* **Task data**

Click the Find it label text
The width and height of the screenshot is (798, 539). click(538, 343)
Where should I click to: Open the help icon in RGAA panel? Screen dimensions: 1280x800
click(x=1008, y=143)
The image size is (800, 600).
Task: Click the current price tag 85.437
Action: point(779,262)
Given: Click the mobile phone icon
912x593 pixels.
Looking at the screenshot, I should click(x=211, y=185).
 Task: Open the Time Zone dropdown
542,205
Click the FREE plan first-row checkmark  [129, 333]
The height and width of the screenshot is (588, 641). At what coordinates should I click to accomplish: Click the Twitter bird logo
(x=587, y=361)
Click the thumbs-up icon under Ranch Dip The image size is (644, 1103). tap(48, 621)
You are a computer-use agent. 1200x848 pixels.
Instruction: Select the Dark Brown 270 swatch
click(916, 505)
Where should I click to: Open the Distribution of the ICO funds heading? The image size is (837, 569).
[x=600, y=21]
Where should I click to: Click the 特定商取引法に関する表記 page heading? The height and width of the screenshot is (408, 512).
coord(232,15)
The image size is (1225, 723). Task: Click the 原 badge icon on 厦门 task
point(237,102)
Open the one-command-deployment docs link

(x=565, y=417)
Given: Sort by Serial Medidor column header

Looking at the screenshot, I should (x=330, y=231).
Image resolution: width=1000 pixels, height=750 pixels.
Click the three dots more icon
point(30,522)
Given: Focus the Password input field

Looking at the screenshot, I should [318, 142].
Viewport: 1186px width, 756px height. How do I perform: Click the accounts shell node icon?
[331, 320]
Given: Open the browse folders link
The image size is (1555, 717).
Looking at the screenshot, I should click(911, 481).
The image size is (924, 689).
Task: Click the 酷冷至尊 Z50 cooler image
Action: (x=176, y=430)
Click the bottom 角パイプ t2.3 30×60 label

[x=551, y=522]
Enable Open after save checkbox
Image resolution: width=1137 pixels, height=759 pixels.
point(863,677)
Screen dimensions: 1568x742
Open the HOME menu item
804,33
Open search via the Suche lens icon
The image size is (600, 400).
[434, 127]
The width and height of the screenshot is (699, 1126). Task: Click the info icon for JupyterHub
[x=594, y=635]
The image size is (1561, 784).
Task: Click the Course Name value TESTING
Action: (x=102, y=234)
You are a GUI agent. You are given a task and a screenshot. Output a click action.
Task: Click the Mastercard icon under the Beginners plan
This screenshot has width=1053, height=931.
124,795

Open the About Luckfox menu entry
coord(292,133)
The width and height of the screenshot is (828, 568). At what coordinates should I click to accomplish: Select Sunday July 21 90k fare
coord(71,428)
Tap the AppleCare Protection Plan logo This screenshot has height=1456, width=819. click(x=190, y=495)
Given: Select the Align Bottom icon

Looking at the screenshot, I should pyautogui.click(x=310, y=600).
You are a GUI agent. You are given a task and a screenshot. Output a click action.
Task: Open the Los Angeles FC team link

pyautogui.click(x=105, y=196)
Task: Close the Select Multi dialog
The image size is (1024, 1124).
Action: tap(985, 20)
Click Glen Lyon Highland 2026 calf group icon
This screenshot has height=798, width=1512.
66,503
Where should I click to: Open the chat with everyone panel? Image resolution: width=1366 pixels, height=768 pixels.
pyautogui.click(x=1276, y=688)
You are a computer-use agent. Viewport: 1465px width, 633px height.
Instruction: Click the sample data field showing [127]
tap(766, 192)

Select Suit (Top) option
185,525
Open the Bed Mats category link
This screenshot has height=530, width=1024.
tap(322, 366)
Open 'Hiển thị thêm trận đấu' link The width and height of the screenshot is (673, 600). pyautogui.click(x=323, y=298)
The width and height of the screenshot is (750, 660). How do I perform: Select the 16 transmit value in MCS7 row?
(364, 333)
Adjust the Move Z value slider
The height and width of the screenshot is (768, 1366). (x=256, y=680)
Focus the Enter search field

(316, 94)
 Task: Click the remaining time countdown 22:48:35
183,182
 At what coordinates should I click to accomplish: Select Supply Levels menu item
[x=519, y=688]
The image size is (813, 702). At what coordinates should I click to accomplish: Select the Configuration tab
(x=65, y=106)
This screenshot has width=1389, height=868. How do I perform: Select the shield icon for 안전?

* **Required action**
Where a line in the records above contains the string "computer", return that line.

* **Solved exercise**
You are a computer-use agent. 1200x848 pixels.
You are a computer-use agent. Viewport: 1465px width, 633px height.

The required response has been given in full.